PROBLEM: From the line containing "The height and" through the last line of the records below, each line is to be repeated exactly; pictures are to be omitted.

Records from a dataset
Start of Block
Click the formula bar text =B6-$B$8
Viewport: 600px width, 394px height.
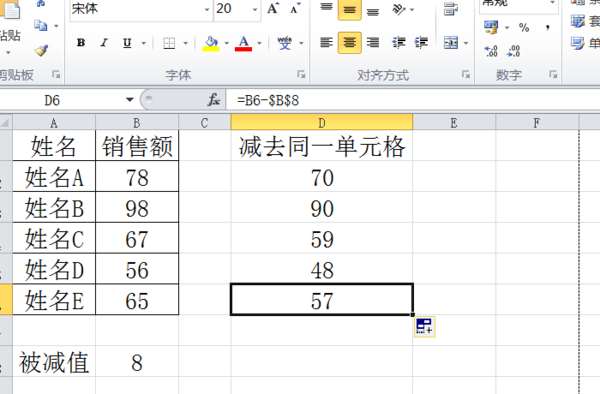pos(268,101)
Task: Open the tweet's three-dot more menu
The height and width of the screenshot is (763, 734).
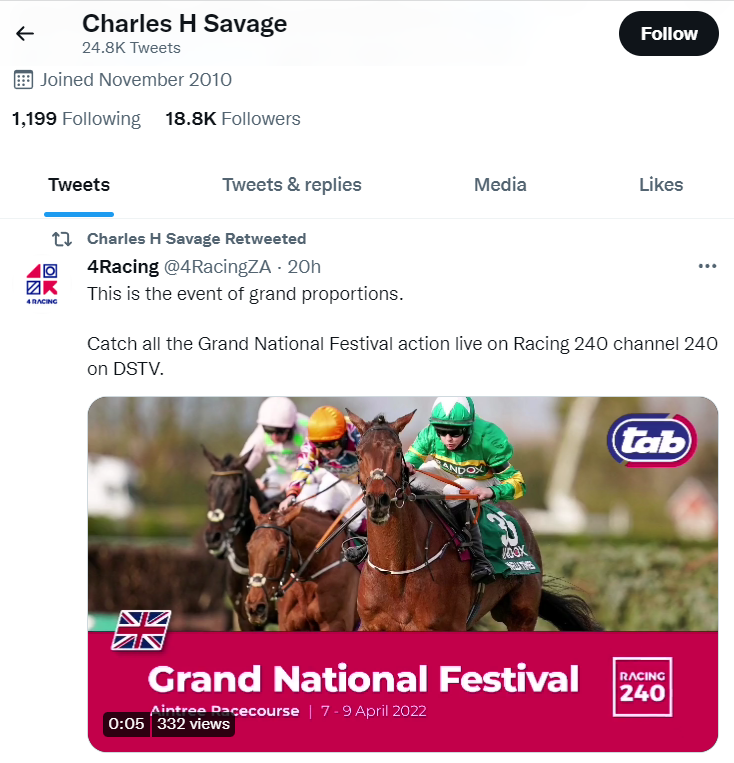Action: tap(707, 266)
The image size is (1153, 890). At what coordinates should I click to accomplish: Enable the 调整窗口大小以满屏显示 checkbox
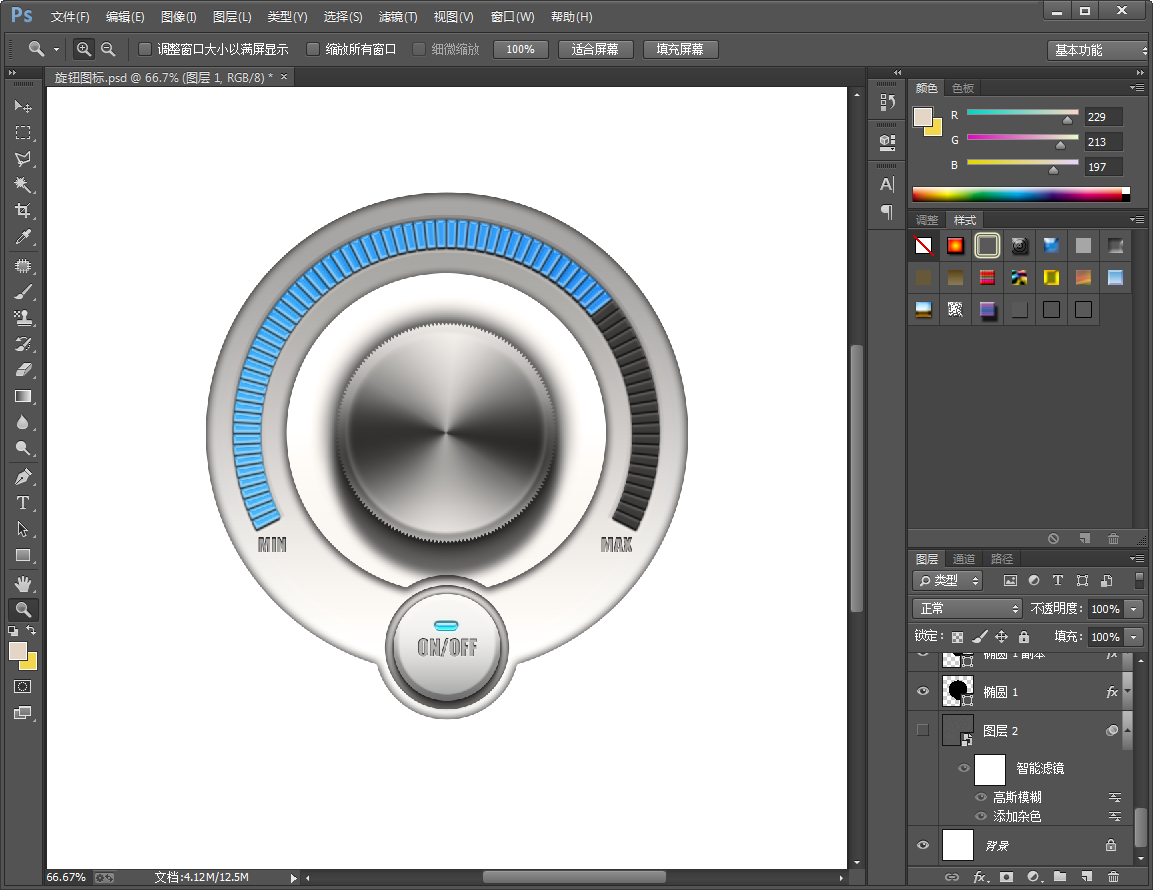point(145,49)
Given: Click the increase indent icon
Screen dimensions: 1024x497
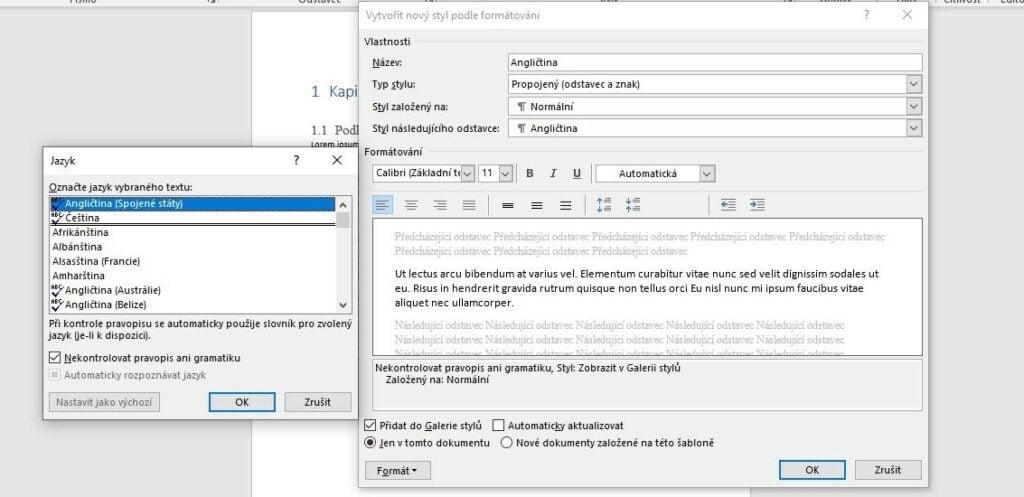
End of Block
ANSWER AREA:
The height and width of the screenshot is (763, 734).
Action: tap(707, 266)
The image size is (1153, 890). At what coordinates should I click to accomplish: Enable the 调整窗口大小以满屏显示 checkbox
point(145,49)
Given: Click the increase indent icon
Screen dimensions: 1024x497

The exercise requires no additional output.